Il ne foule aucun tapis rouge, ne chante sur aucune scène et ne brigue aucun mandat électif. Pourtant, dans les cercles économiques d'Afrique centrale, son nom résonne comme peu d'autres. Paul Fokam Kammogne appartient à cette poignée de bâtisseurs qui préfèrent les bilans comptables aux projecteurs, et qui, patiemment, ont fini par façonner tout un pan de la finance africaine.
D'un village de l'Ouest à l'amphithéâtre parisien
Né en 1948 à Mboukué, dans la commune de Baham, le jeune Fokam grandit loin des salles de marché. Son ascension passe par les bancs universitaires : il décroche un diplôme de gestion économique au CNAM de Paris, avant d'obtenir un doctorat en sciences de gestion à l'université de Bordeaux en 1989. Entre-temps, il fait ses classes sur le terrain, comme adjoint au chef d'agence de la Cameroon Bank, de 1976 à 1979 — une expérience qui, avec le recul, ressemble à un apprentissage discret avant le grand saut. En 1993, la boucle se referme symboliquement : celui qui a appris la banque en observant l'enseigne aujourd'hui à l'Institut technique de banque du CNAM, comme maître de conférences.
La naissance d'un géant bancaire
C'est en 1986 que tout bascule. Paul Fokam pose les fondations de la Caisse Commune d'Épargne et d'Investissement, la future CCEI Bank, dont la licence bancaire est obtenue en juillet 1987 avec un capital initial de 300 millions de FCFA. En 2002, l'établissement se rebaptise Afriland First Bank et change de dimension. Depuis 2008, Fokam préside la holding faîtière Afriland First Group, basée à Genève.
Le pari a payé : fin 2024, le groupe franchissait pour la première fois la barre des 2 000 milliards de FCFA d'actifs, soit environ 3,6 milliards de dollars, porté par une hausse de 9,3 % en un an et plus de 705 000 clients servis. Longtemps ancrée en Afrique centrale, la banque a multiplié les ouvertures ces derniers mois : elle vient de s'implanter en République centrafricaine — une première pour un établissement camerounais dans ce pays — et prépare son entrée au Tchad, après avoir déjà posé un pied en Guinée, en Côte d'Ivoire, à Sao Tomé, au Liberia, au Soudan du Sud et en Ouganda.

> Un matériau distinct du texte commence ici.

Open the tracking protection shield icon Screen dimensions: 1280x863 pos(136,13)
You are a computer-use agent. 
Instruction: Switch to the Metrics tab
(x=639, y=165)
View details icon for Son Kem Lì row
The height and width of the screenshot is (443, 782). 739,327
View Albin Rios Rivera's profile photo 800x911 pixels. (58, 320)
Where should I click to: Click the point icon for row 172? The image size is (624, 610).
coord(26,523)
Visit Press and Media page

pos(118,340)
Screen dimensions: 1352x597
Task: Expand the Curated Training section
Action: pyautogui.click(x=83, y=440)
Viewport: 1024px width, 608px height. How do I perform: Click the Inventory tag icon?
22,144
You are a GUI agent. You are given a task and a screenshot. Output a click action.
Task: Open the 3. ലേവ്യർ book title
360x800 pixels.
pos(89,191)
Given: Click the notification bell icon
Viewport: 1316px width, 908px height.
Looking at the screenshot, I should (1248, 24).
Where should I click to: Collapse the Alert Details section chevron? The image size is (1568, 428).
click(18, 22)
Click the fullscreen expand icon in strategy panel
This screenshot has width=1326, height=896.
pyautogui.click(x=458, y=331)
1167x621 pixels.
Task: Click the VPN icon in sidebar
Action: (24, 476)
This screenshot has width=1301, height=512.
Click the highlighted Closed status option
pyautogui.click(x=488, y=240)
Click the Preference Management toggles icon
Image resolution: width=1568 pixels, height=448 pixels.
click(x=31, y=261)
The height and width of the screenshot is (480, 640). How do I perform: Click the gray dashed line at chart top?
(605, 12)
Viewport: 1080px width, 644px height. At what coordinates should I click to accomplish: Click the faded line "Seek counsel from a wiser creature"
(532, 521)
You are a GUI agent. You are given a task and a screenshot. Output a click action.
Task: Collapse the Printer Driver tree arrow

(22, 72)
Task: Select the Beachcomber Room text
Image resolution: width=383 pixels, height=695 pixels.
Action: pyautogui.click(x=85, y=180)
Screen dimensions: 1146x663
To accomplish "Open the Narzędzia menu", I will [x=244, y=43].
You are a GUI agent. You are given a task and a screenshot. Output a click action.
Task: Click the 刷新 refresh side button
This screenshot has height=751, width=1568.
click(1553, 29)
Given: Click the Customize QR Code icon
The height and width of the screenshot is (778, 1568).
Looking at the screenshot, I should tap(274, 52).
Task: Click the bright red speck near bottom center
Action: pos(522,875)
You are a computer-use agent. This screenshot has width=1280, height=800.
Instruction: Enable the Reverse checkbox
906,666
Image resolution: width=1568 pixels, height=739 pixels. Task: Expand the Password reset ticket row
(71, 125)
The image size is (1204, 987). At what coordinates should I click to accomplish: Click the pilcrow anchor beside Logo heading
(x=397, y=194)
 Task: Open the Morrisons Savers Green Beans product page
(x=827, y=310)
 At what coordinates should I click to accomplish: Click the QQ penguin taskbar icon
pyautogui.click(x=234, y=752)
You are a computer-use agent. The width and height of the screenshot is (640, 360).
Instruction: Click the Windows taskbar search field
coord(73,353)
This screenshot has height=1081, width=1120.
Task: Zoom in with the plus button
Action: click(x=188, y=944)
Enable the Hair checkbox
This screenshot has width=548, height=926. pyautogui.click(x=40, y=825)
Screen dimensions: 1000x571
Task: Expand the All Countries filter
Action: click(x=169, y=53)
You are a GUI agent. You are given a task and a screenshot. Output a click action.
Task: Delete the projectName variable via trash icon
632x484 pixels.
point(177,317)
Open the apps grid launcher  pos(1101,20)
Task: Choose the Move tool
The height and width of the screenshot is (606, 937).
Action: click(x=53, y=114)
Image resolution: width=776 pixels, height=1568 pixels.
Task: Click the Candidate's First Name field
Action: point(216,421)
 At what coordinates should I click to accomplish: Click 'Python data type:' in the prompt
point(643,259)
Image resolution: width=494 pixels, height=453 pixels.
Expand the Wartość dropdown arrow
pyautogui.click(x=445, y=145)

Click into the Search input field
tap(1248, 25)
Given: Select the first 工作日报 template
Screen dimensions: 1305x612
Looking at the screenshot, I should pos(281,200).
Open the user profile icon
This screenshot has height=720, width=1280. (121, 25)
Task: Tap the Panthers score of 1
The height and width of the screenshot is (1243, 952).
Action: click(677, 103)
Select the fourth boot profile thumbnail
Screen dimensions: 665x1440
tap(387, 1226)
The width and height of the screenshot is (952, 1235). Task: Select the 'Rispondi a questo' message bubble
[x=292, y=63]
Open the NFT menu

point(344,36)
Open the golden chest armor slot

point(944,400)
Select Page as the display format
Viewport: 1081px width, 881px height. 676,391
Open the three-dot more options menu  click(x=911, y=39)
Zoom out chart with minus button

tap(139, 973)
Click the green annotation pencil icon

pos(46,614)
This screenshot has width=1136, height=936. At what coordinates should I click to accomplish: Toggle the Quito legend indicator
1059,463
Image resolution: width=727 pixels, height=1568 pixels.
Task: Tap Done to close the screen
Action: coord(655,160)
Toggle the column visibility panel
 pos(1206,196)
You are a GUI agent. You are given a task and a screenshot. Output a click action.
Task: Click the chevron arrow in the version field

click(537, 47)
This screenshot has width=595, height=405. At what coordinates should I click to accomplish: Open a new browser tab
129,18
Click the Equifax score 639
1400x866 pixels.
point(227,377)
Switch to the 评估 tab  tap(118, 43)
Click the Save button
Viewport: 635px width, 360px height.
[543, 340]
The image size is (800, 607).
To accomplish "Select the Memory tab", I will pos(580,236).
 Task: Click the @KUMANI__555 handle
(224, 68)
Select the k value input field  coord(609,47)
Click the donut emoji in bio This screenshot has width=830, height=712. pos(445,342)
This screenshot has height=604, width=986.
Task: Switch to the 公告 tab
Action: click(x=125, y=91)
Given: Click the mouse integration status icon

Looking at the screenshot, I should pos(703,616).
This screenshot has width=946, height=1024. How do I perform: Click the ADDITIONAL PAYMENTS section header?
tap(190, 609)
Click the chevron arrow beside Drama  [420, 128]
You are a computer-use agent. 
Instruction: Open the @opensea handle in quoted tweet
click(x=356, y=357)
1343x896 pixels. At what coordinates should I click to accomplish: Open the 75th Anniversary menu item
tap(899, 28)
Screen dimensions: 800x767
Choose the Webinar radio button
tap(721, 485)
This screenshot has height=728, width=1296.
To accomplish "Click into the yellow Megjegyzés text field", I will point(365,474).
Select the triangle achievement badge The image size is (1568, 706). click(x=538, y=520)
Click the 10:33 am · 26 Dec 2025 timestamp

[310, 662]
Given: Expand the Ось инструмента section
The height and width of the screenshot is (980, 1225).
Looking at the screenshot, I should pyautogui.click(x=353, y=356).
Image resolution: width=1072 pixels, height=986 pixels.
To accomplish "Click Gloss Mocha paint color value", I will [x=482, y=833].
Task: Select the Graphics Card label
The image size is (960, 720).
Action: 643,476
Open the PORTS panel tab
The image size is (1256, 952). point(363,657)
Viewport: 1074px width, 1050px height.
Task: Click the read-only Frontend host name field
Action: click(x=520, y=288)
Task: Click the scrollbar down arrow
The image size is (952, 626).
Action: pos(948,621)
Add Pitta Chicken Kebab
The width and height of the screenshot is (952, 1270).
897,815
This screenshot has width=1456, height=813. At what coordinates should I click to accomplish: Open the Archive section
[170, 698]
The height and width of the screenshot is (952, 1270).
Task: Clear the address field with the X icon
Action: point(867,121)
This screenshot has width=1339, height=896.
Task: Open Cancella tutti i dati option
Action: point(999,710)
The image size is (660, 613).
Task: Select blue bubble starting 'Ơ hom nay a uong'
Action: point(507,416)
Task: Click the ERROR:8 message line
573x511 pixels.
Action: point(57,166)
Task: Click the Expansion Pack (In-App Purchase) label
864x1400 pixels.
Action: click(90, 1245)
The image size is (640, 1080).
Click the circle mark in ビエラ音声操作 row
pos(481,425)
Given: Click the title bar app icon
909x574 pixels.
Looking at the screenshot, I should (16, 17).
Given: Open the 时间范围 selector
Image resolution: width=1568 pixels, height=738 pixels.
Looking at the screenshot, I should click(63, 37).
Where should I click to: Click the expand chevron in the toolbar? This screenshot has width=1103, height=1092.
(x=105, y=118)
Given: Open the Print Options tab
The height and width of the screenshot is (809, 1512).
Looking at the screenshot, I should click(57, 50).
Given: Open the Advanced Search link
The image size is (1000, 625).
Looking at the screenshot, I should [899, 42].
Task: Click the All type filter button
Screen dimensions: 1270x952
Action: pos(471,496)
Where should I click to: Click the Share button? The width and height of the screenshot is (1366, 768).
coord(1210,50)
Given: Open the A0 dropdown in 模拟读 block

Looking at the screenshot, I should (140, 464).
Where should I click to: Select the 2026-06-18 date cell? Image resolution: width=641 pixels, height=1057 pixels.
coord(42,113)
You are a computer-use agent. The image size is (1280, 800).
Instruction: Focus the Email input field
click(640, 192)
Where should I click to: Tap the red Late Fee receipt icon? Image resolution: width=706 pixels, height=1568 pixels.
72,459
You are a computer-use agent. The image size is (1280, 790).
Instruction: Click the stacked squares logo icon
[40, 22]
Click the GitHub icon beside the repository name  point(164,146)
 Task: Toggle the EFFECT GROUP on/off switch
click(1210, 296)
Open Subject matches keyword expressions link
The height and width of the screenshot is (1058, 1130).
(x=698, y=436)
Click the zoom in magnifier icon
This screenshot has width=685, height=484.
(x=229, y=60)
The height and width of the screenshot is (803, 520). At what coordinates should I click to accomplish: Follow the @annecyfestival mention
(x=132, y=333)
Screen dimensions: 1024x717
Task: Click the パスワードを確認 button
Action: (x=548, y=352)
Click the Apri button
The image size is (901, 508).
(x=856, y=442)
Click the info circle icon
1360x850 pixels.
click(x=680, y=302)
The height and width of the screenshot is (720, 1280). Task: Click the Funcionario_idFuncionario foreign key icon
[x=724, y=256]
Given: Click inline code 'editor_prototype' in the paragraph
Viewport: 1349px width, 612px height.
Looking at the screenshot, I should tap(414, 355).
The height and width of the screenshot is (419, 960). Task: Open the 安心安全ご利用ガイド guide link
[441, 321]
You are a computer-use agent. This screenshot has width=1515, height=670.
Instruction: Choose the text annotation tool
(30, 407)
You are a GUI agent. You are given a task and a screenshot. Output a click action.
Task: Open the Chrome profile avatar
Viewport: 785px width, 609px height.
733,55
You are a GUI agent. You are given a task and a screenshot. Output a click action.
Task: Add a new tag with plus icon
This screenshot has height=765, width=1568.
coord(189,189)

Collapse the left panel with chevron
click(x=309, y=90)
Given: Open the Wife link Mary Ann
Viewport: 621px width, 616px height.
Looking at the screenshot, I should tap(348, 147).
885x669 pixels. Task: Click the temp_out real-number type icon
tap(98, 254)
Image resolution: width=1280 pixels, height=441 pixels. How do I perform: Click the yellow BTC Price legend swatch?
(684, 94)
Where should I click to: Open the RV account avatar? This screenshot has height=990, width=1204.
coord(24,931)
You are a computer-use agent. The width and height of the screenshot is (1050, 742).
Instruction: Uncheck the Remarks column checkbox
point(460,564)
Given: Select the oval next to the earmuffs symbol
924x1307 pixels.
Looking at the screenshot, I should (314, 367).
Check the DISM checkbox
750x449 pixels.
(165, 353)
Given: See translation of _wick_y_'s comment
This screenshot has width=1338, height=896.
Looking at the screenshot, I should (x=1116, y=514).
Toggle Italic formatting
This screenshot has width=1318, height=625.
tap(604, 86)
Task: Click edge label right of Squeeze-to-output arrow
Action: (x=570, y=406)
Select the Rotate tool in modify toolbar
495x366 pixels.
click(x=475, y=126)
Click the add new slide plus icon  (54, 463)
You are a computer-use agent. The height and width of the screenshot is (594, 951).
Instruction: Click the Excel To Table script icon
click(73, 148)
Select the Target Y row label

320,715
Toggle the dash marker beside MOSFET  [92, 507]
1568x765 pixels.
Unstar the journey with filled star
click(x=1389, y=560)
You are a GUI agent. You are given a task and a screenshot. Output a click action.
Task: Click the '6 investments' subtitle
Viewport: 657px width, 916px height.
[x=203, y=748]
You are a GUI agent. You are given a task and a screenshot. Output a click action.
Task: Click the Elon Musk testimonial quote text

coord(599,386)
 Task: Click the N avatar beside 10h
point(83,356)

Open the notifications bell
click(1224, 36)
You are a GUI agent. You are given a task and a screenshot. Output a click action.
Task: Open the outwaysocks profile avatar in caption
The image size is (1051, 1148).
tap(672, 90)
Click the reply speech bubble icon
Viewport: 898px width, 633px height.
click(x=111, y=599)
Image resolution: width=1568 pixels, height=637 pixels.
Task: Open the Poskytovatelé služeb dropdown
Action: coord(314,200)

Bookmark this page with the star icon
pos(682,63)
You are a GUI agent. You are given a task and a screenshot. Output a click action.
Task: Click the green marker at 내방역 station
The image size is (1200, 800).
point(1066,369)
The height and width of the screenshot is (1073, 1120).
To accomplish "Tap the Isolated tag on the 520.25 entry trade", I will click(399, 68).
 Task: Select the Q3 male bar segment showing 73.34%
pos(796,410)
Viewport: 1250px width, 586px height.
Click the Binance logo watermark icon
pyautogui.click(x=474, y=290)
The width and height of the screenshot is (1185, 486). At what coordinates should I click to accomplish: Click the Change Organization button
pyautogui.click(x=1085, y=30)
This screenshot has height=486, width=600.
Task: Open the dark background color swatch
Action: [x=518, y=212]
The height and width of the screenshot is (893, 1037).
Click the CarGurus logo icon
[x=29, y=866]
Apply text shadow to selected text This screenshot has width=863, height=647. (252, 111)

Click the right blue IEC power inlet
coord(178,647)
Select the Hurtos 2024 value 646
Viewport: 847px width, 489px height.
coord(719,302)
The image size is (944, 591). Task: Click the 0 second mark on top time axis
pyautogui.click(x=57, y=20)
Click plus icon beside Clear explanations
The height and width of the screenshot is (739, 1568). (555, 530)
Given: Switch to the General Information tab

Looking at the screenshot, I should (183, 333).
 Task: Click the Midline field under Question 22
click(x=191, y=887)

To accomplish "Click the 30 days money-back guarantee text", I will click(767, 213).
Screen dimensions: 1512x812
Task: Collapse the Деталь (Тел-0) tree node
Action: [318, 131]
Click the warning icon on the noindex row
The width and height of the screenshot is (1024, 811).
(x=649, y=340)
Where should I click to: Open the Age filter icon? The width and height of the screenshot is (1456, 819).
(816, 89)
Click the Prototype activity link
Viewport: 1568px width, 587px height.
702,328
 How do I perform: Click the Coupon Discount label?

Un banquier qui pense « inclusion »
Ce qui distingue Afriland dans le paysage bancaire régional, c'est son obstination à financer ceux que les banques classiques ignorent. Le modèle MC2, ses mutuelles communautaires de croissance, incarne cette philosophie en zone rurale. Plus récemment, le groupe a accéléré sur la finance islamique, un terrain que Fokam présente comme naturellement compatible avec sa vision : refuser la spéculation, financer l'économie réelle et toucher les populations exclues du système bancaire classique. Cette stratégie s'est traduite, courant 2026, par le lancement d'Africa Diamond Invest, une société de gestion et d'intermédiation basée à Lomé et dirigée par son fils Christian Fogaing Kammogne, ainsi que par une offensive sur l'émission de sukuks à travers l'Afrique de l'Ouest.
Un conglomérat tentaculaire
La banque n'est que la partie visible de l'édifice. Autour d'elle gravitent la Société africaine de participation, la Société africaine d'assurance et de réassurance, la Société africaine de promotion immobilière, la maison d'édition Afredit, la société de gardiennage AGES, ou encore Sitracel, active dans les produits d'hygiène. Fokam a également fondé, en 2006, la chaîne panafricaine Voxafrica, basée à Londres, et créé le PK Fokam Institute of Excellence, une université qu'il voulait comme un vivier de talents africains formés localement.
Une reconnaissance à la mesure du parcours
Les distinctions ont suivi la trajectoire : Chevalier de l'Ordre de la Valeur de la CEMAC, Prix allemand de l'Excellence africaine en 2004, Lifetime Achievement Award d'African Banker en 2016. En 2017, la Banque chinoise de développement l'a choisi comme partenaire privilégié pour soumettre des projets, publics comme privés, au China Africa Development Fund, ouvrant un accès rare aux 54 pays du continent.
Aucun chiffre officiel ne vient certifier l'ampleur exacte de sa fortune personnelle, Fokam lui-même n'a jamais cherché à l'afficher. Mais l'empreinte, elle, ne se discute plus : neuf pays, des dizaines de filiales, et une conviction intacte que la banque peut être un outil d'émancipation plutôt qu'un simple coffre-fort.